*** Begin section ***

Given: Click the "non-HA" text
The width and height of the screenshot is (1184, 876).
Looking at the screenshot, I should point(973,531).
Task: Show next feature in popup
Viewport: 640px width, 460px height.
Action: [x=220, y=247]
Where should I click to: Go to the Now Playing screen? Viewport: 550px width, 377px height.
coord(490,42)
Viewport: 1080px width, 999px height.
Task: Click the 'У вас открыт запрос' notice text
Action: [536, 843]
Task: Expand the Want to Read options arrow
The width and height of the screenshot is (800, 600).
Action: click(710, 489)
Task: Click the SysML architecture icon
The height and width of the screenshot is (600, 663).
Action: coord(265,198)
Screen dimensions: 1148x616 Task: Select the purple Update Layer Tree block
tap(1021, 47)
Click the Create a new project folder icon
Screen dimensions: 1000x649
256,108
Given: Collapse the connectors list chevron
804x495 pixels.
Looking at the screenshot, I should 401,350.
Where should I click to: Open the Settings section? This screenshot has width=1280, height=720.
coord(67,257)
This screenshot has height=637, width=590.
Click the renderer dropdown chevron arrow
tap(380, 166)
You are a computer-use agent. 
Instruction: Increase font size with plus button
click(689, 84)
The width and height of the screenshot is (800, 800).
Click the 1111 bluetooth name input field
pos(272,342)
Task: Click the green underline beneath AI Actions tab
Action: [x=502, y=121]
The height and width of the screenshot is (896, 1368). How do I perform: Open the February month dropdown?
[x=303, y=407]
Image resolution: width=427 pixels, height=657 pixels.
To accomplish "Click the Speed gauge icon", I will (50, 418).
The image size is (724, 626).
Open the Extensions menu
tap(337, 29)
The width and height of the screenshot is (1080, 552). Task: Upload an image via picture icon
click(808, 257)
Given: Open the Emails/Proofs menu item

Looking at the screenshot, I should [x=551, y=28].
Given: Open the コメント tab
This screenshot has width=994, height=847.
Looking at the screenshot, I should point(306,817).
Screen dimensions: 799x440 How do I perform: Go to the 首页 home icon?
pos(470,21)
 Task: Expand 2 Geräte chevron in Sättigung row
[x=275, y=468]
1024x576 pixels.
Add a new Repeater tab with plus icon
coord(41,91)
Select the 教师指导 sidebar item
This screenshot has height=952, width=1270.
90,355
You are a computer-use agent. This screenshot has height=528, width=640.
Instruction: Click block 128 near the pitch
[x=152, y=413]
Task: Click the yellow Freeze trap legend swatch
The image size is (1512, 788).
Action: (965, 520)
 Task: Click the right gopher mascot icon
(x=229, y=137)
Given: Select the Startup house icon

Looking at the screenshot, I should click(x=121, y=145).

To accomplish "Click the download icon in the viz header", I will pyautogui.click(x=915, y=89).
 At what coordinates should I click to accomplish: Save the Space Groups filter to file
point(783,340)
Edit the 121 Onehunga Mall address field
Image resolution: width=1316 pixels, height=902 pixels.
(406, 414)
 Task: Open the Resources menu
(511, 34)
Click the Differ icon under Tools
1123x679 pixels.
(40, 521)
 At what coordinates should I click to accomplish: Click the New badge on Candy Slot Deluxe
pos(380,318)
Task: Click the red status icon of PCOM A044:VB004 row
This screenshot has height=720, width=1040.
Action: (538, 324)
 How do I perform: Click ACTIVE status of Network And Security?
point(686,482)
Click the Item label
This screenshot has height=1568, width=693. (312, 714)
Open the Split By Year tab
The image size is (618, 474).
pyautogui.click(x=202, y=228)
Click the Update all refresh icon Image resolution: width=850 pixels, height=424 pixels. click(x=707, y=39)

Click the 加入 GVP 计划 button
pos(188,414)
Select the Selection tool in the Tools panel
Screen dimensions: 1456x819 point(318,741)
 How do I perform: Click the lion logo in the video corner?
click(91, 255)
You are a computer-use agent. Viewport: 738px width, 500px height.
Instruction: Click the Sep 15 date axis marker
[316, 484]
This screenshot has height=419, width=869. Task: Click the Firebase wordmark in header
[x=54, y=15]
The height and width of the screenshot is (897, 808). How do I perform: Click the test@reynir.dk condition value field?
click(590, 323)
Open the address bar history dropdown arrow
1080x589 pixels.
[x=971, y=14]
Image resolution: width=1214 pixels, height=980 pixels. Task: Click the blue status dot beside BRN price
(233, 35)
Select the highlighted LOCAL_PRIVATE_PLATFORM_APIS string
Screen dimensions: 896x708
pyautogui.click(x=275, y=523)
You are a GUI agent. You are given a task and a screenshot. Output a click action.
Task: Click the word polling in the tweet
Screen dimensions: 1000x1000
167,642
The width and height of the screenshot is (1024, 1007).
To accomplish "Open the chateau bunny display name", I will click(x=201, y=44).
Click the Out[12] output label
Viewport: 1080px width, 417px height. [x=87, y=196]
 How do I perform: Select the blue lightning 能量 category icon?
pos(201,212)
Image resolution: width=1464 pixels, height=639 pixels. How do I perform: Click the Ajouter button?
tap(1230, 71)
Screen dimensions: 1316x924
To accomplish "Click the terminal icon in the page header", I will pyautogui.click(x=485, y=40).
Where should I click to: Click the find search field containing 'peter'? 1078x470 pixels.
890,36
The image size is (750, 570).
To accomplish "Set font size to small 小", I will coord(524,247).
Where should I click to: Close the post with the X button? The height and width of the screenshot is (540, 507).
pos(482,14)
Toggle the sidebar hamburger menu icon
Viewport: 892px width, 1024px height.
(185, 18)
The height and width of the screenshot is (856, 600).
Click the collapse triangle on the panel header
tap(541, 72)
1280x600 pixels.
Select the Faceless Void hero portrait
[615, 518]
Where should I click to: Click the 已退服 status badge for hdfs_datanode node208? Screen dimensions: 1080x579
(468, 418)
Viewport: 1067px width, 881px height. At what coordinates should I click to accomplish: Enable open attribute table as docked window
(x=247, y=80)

*** End section ***

* **ABOUT THIS TASK**:
Copy out the lines above, from the one holding "The height and width of the screenshot is (856, 600)." through the final line, with no other lines.

* **RESPONSE TO THE TASK**:
The height and width of the screenshot is (856, 600).
Click the collapse triangle on the panel header
tap(541, 72)
1280x600 pixels.
Select the Faceless Void hero portrait
[615, 518]
Where should I click to: Click the 已退服 status badge for hdfs_datanode node208? Screen dimensions: 1080x579
(468, 418)
Viewport: 1067px width, 881px height. At what coordinates should I click to accomplish: Enable open attribute table as docked window
(x=247, y=80)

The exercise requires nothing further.